╭─ Wybrany fragment

[DWS] Tryby ruchu oddziałów
- Raleen
- Colonel Général
- Posty: 43400
- Rejestracja: czwartek, 22 grudnia 2005, 14:40
- Lokalizacja: Warszawa
- Has thanked: 3970 times
- Been thanked: 2528 times
- Kontakt:
[DWS] Tryby ruchu oddziałów
Pragnę przedstawić kolejny element przygotowywanego przeze mnie i słowika systemu dla okresu II wojny św. Niżej fragment ze wstępnej części instrukcji:
Tryby ruchu oddziałów – w grze występują dwa tryby ruchu oddziałów: manewrowy i bojowy. Reprezentowane są one przez awers i rewers żetonu oddziału. Ta strona żetonu, na której współczynniki siły oddziału są mniejsze, a ruchliwość większa niż na drugiej stronie, reprezentuje tryb manewrowy, zaś druga strona reprezentuje tryb bojowy. Zależnie od tego, którą stroną obrócimy żeton do góry, w takim trybie ruchu znajduje się oddział. Nazwy trybów są do pewnego stopnia umowne, gdyż tryby mają za zadanie oddać wiele czynników związanych zarówno z ruchem, jak i z walką.
1) W warunkach bojowych, gdy wróg był blisko, oddziały poruszały się w inny sposób niż wtedy, gdy wróg był daleko. Przeprowadzano rozpoznanie, posuwano się ostrożnie do przodu, ubezpieczano swoje pozycje itd. Ogólnie, podejmowano szereg czynności, wskutek których jednostka kosztem wolniejszego przemieszczania się zwiększała swoją wartość bojową – powyższe oddaje tryb bojowy. Tryb manewrowy oddaje poruszanie się jednostek w warunkach większego oddalenia od wroga, gdy nie ma bezpośredniego zagrożenia lub jest ono mniejsze. W trybie manewrowym jednostka porusza się nie przeprowadzając lub w mniejszym stopniu przeprowadzając rozpoznanie, bez ubezpieczeń, byle możliwie szybko dotrzeć do wyznaczonego punktu.

╰─

_Wymagane działania_:
(1) Która strona żetonu oddziału reprezentuje tryb manewrowy według tekstu o trybach ruchu oddziałów?
(2) Rozwiń tekst o trybach ruchu oddziałów, pisząc jego ciąg dalszy od ostatniego zdania.
Wiersze zamieszczone dalej nie odgrywają tu żadnej roli.

╭─ Dostarczone dane

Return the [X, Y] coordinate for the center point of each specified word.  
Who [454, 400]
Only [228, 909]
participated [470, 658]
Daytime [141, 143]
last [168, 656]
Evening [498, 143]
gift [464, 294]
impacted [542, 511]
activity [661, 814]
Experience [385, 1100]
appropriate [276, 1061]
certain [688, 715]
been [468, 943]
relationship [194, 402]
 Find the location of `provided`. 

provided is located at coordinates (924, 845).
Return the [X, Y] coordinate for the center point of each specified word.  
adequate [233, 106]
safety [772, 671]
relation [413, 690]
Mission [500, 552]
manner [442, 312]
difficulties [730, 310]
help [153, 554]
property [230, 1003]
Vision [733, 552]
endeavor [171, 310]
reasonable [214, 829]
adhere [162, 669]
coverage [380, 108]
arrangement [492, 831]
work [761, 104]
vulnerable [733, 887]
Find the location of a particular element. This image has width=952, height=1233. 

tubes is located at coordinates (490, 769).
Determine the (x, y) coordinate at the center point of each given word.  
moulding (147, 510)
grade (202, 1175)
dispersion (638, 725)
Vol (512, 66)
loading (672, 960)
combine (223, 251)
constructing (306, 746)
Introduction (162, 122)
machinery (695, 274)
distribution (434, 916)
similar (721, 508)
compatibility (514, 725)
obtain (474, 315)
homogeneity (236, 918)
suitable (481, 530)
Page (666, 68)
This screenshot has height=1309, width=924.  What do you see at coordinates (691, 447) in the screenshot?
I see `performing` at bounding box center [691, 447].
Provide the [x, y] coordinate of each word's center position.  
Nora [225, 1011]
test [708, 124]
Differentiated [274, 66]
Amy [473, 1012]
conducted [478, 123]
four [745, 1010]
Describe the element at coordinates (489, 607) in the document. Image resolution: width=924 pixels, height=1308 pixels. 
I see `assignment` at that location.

╰─

_Wyniki zadań_:
(1) Strona, na której współczynniki siły oddziału są mniejsze, a ruchliwość większa niż na drugiej stronie.

(2)
2) Tryb bojowy ma oddać także maskowanie jednostek. Jednostki przemieszczają się nieznacznie, starając się, aby ich pozycje nie zostały rozpoznane. Jego przeciwieństwem jest tryb manewrowy – jednostki narażając się na rozpoznanie maksymalnie wykorzystują swoją ruchliwość.
3) Oddziały przygotowane do walki mają inną wartość bojową niż oddziały zaskoczone w trakcie marszu, nieprzygotowane do walki. Atakujący, który nie zdążył rozpoznać pozycji wroga i w takiej sytuacji wykonuje atak, również ma dużo trudniejsze zadanie i naraża się na większe straty. Pierwszą sytuację symuluje tryb bojowy, drugą manewrowy.
4) W związku z punktem 3 pozostaje problem piechoty i artylerii zmotoryzowanej. W wielu grach stosowane są różne sposoby, aby oddzielić od siebie ruch tych oddziałów, gdy są przewożone przez ciężarówki i sytuację, gdy nie są w transporcie. Wiadomo, że inna była w walce siła piechoty, która została zaskoczona podczas transportu lub w momencie, gdy dopiero co go opuściła, i piechoty, która znajduje się na zamaskowanych i przygotowanych do walki pozycjach, po wyładowaniu z ciężarówek. Piechota zmotoryzowana przemieszczała się wykorzystując ciężarówki, a walczyła tak, jak zwykła piechota.
5) Za pomocą trybów ruchu można oddać wyszkolenie: oddziały lepiej wyszkolone mogą się więcej pól poruszyć w trybie bojowym.
6) Za pomocą trybów ruchu można dążyć do oddzielenia od siebie zapasów paliwa, jakie miał dany oddział, od jego maksymalnej czy średniej prędkości. Występowały oddziały, które co prawda miały duże zapasy paliwa, ale wolno się poruszały i odwrotnie: występowały takie, które miały małe zapasy paliwa, ale były w stanie szybko się poruszać.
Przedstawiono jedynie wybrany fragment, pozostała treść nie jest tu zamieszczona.